Depuis le 21 Mai, vous pouvez profiter d’une ressortie en 4K par Splendor Films de deux monstres du cinéma poétique, deux oeuvres angulaires dans la carrière de leur auteur : Le Sang d’un poète et Le Testament d’Orphée de Jean Cocteau.
Artiste complet, aussi difficile à suivre que facile à apprécier, Jean Cocteau était tant un romancier qu’un dessinateur, un dramaturge et un cinéaste. Mais, dans tout ce qu’il fit, il restait, avant tout et pour toujours, un poète.
Le Sang d’un poète : « Sur l’injonction d’une statue douée de vie, un poète plonge dans un grand miroir et découvre, de l’autre côté, un monde étrange et fascinant. »

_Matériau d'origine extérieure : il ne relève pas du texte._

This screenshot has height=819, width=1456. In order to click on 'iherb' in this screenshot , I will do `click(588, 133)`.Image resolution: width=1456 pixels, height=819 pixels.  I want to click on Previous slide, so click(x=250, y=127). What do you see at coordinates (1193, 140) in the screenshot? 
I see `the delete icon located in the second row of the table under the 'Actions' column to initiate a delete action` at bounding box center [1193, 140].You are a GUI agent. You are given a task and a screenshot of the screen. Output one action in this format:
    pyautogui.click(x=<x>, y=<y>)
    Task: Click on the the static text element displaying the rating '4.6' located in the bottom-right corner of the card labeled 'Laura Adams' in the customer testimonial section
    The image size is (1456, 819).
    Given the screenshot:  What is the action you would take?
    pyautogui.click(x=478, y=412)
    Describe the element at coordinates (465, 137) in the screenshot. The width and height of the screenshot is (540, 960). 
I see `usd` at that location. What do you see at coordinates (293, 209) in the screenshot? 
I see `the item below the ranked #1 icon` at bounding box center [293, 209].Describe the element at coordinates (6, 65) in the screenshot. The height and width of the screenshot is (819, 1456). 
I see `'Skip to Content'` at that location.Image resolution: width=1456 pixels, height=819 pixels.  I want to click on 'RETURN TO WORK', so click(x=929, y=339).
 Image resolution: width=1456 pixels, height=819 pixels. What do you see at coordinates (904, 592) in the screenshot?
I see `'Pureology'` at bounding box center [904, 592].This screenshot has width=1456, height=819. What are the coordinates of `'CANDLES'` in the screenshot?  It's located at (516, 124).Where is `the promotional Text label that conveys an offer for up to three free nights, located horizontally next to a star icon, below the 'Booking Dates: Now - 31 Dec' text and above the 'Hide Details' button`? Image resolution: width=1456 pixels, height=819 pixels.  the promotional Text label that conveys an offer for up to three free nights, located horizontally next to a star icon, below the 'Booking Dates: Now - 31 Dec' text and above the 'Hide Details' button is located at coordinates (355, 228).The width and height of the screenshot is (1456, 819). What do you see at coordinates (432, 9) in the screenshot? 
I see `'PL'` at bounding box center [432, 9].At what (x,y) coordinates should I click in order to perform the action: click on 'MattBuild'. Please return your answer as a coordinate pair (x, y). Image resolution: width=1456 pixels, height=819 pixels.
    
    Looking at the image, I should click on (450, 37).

Le Testament d’Orphée : « Convoquant son Panthéon personnel (Jean Marais, Maria Casarès, Picasso, Lucia Bosè…), Cocteau se met en scène dans un songe éveillé, errance dans le temps et l’espace au milieu de créatures mythologiques et fantasmagoriques. Même si « les poètes font semblant d’être morts », ce testament est bel et bien le sien, bouleversant. »

Orphée-moi rêver
En 1923, Cocteau écrivait : « J’ai une grande nouvelle triste à t’annoncer : je suis mort« . En 1963, il ne l’annonçait pas, mais c’était tout aussi vrai. Jean Cocteau décède trois ans après son Testament d’Orphée (1960), et laisse éploré toute la sphère artistique française. Mais ce n’est pas ici que s’arrête son histoire, encore au programme du Bac 2025 avec sa Difficulté d’être et à qui on rendait encore hommage à la croisette pour le dernier film de Richard Linklater Nouvelle Vague. Alors comment parler de ce cinéaste à la fois si reconnu et si peu regardé ?
Le Sang d’un poète comme Le Testament d’Orphée font partie, avec Orphée, d’une trilogie officieuse. Films-essais, où la compréhension est mise à mal par l’esprit poétique, on se plait à s’y perdre, à rafistoler, ou non, différents morceaux comme on le ferait de morceau de cadavres pour composer sa créature de Frankenstein. La ressortie en salles, exercice périlleux pour les distributeurs et important pour la pérennité cinématographique, est aussi un moyen de (re)voir et confronter le film à un regard neuf, savoir ce qu’il reste du chef-d’œuvre après toutes ces années.
Cocteaumachie
Il est toujours difficile de savoir « de quoi » parlent les films de Cocteau. Est-il seulement intéressant de le savoir ? Les oeuvres du poète ont cette qualité qui est parfois le défaut des mauvaises franchises : il faut combler les trous. C’est au spectateur d’ajouter sa propre lumière aux manques du film.
Qui est cette personne, quel est cet endroit, que raconte-t-on ? Comme si David Lynch s’était épris de la Grèce antique, Cocteau sème ça et là autant d’indices que de fausses pistes. Il nous force à récupérer des morceaux de ses idées pour en faire un corps cinématographique complet et aussi difforme que magnifique.
Comme il s’amuse de la forme dans ses écrits, il le fait dans ses films. Le Sang d’un poète se fracture en quatre parties distinctes et pourtant fluides, connectées. Le Testament d’Orphée, lui, fracture chacun de ses instants en jouant sur son montage, en utilisant des astuces visuelles aussi visibles que charmantes.
Montage poétique ou l’art de n’y rien comprendre
Les deux films n’ont pas pour vocation de cacher l’artifice. Si l’on peut voir, alors on doit montrer. Un plan est monté à l’envers, parfois un cut fait disparaître le personnage. Les encarts sont écrits en prose et les dialogues ressemblent plus à des échanges shakespeariens. Le montage de Cocteau, c’est avant tout le travail de l’assemblage artistique, c’est un outil pur, au service de la métaphore, pas un simple assemblage de plans succincts.
En ressortent deux oeuvres singulières, absolument différentes, car séparées de presque trente ans, et pourtant raccords. Deux propositions radicales sans être difficile d’accès. Le cinéma de Jean Cocteau est, et restera une successions d’œuvres qui s’expérimentent comme bon il semble. En lisant sa poésie ou non, en en respectant l’ordre ou non : il est toujours mieux de se lancer dans une épopée du sublime sans rien en savoir. Et comme le concluait si bien le vrai titre du Testament d’Orphée : ne me demandez pas pourquoi.